Collected data
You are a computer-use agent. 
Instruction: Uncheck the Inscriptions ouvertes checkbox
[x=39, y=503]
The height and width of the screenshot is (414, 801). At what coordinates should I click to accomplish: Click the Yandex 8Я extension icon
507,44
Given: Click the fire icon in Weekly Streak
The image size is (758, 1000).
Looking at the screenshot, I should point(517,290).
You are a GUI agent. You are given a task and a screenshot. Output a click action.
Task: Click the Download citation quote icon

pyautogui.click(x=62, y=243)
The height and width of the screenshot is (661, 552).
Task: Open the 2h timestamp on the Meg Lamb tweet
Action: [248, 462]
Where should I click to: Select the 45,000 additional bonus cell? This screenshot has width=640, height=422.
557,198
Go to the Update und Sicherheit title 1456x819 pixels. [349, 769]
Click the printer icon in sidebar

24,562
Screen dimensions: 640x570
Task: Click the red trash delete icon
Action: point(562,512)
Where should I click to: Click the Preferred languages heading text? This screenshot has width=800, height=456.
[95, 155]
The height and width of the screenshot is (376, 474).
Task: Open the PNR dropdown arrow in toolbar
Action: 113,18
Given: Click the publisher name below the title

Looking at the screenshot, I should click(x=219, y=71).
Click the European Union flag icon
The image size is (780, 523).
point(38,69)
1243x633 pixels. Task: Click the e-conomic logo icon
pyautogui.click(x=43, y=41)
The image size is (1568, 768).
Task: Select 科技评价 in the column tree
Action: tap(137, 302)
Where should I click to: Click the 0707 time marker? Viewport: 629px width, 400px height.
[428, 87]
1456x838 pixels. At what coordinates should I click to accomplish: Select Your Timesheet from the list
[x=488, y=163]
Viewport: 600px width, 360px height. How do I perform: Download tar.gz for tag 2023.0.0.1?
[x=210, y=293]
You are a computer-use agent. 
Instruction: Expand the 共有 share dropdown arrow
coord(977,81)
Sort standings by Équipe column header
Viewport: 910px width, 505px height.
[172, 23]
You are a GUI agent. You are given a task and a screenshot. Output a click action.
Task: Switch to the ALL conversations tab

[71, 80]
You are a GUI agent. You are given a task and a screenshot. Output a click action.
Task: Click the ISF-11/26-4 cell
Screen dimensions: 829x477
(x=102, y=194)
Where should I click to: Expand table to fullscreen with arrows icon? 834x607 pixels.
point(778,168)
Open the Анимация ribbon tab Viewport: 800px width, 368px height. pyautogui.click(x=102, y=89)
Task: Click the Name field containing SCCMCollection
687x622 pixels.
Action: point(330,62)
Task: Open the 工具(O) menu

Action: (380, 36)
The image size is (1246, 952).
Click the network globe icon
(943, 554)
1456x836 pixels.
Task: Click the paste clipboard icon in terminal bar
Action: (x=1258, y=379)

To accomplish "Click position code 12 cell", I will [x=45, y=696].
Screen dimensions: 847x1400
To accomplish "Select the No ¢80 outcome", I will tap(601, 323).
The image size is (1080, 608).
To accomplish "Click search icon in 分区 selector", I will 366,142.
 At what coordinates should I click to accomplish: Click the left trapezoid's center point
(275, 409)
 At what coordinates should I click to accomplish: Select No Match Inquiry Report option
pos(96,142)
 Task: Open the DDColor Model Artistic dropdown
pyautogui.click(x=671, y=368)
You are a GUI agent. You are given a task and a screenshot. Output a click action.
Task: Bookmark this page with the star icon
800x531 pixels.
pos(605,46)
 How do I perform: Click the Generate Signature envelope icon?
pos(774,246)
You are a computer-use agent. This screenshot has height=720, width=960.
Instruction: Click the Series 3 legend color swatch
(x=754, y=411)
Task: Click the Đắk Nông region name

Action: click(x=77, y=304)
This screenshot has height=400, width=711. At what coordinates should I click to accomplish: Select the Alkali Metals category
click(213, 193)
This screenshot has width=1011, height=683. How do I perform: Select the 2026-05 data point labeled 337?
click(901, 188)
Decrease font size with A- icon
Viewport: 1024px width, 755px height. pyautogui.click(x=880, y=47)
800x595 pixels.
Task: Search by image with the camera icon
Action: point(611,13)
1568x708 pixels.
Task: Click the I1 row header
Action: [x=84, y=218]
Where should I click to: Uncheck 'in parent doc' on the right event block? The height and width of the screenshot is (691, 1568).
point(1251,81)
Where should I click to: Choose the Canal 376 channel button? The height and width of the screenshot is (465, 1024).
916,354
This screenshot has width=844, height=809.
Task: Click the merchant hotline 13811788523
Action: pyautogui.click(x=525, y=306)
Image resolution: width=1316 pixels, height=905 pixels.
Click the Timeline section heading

→ About this task:
Your task is to write out the lines from the one with "At what coordinates should I click to accomplish: Click the left" through the end of the records, exactly and with nothing added.

→ Exercise response:
 At what coordinates should I click to accomplish: Click the left trapezoid's center point
(275, 409)
 At what coordinates should I click to accomplish: Select No Match Inquiry Report option
pos(96,142)
 Task: Open the DDColor Model Artistic dropdown
pyautogui.click(x=671, y=368)
You are a GUI agent. You are given a task and a screenshot. Output a click action.
Task: Bookmark this page with the star icon
800x531 pixels.
pos(605,46)
 How do I perform: Click the Generate Signature envelope icon?
pos(774,246)
You are a computer-use agent. This screenshot has height=720, width=960.
Instruction: Click the Series 3 legend color swatch
(x=754, y=411)
Task: Click the Đắk Nông region name

Action: click(x=77, y=304)
This screenshot has height=400, width=711. At what coordinates should I click to accomplish: Select the Alkali Metals category
click(213, 193)
This screenshot has width=1011, height=683. How do I perform: Select the 2026-05 data point labeled 337?
click(901, 188)
Decrease font size with A- icon
Viewport: 1024px width, 755px height. pyautogui.click(x=880, y=47)
800x595 pixels.
Task: Search by image with the camera icon
Action: point(611,13)
1568x708 pixels.
Task: Click the I1 row header
Action: [x=84, y=218]
Where should I click to: Uncheck 'in parent doc' on the right event block? The height and width of the screenshot is (691, 1568).
point(1251,81)
Where should I click to: Choose the Canal 376 channel button? The height and width of the screenshot is (465, 1024).
916,354
This screenshot has width=844, height=809.
Task: Click the merchant hotline 13811788523
Action: pyautogui.click(x=525, y=306)
Image resolution: width=1316 pixels, height=905 pixels.
Click the Timeline section heading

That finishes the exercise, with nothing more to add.